Your assignment
Nothing but the lines from the one containing "Redacción El Tiempo (39, 2054)" through the one containing "Redacción Actualidad RT (45, 1754)", both included, should be given again, each exactly as written below.

Data to use
↓↓↓

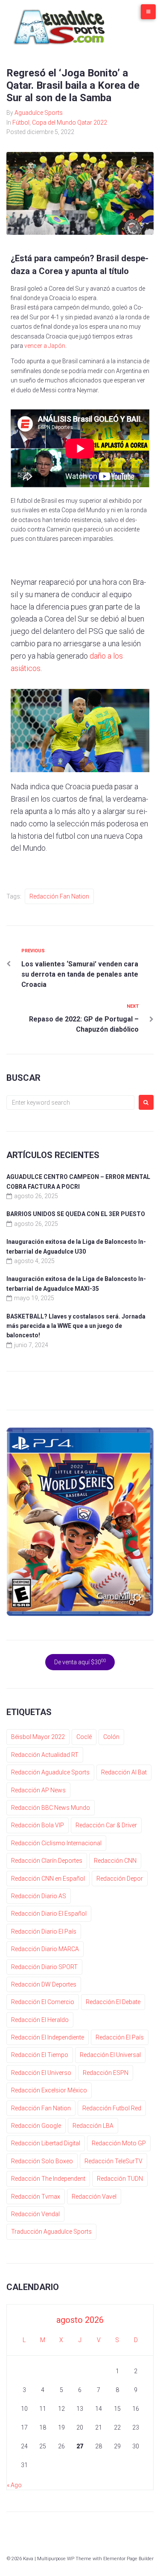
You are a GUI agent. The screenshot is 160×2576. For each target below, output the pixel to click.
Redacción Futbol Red (111, 2108)
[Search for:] (70, 1102)
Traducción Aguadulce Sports (51, 2231)
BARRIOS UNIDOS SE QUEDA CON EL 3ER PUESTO (75, 1214)
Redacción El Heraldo (40, 2019)
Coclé (84, 1736)
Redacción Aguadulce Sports (50, 1772)
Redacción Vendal (35, 2214)
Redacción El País (120, 2037)
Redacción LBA (93, 2125)
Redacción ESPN (105, 2072)
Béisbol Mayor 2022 (38, 1736)
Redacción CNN (115, 1860)
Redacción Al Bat (124, 1772)
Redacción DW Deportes (43, 1984)
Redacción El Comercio (42, 2001)
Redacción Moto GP (119, 2143)
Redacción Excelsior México (49, 2090)
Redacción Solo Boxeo (42, 2161)
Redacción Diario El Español (49, 1913)
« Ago (14, 2485)
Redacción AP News (38, 1790)
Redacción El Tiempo (39, 2054)
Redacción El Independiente (47, 2037)
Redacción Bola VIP (37, 1825)
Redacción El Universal (110, 2054)
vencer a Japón (44, 345)
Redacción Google (36, 2125)
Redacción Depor (119, 1878)
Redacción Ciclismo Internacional (56, 1843)
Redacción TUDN (120, 2178)
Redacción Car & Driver (106, 1825)
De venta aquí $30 (80, 1662)
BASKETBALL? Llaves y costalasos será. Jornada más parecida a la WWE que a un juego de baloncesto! (75, 1326)
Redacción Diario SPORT (44, 1966)
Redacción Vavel (94, 2196)
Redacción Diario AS (38, 1896)
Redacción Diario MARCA (45, 1949)
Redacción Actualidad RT (45, 1754)
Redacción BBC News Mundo (50, 1807)
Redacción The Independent (48, 2178)
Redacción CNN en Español (48, 1878)
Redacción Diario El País (43, 1931)
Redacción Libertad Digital (45, 2143)
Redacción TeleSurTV (113, 2161)
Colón (111, 1736)
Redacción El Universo (41, 2072)
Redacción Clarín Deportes (46, 1860)
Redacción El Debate (113, 2001)
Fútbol (20, 122)
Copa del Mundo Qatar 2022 (69, 122)
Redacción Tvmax (35, 2196)
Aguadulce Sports (39, 112)
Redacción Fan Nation (59, 896)
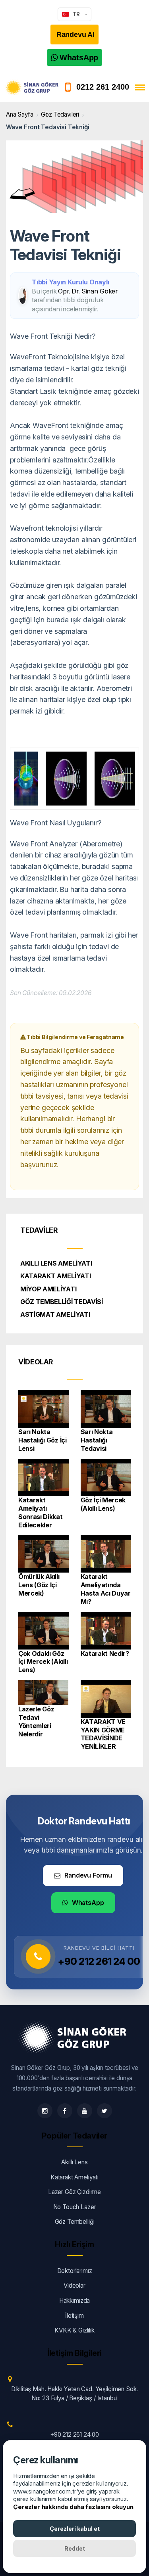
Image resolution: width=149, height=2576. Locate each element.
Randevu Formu (88, 1875)
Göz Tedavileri (60, 114)
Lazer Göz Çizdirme (74, 2192)
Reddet (74, 2548)
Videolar (74, 2285)
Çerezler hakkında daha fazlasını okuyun (73, 2507)
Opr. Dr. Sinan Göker (88, 291)
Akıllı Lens (74, 2162)
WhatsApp (88, 1903)
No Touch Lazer (74, 2207)
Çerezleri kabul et (75, 2528)
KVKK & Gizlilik (74, 2330)
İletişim (74, 2315)
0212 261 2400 (102, 87)
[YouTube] (84, 2110)
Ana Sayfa (19, 114)
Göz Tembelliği (75, 2221)
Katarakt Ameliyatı (74, 2177)
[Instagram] (44, 2110)
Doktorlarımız (74, 2271)
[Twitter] (104, 2110)
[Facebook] (64, 2110)
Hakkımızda (74, 2300)
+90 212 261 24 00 (99, 1961)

↑↑↑

Your response
Redacción El Tiempo (39, 2054)
Redacción El Independiente (47, 2037)
Redacción Bola VIP (37, 1825)
Redacción El Universal (110, 2054)
vencer a Japón (44, 345)
Redacción Google (36, 2125)
Redacción Depor (119, 1878)
Redacción Ciclismo Internacional (56, 1843)
Redacción TUDN (120, 2178)
Redacción Car & Driver (106, 1825)
De venta aquí $30 (80, 1662)
BASKETBALL? Llaves y costalasos será. Jornada más parecida a la WWE que a un juego de baloncesto! (75, 1326)
Redacción Diario SPORT (44, 1966)
Redacción Vavel (94, 2196)
Redacción Diario AS (38, 1896)
Redacción Diario MARCA (45, 1949)
Redacción Actualidad RT (45, 1754)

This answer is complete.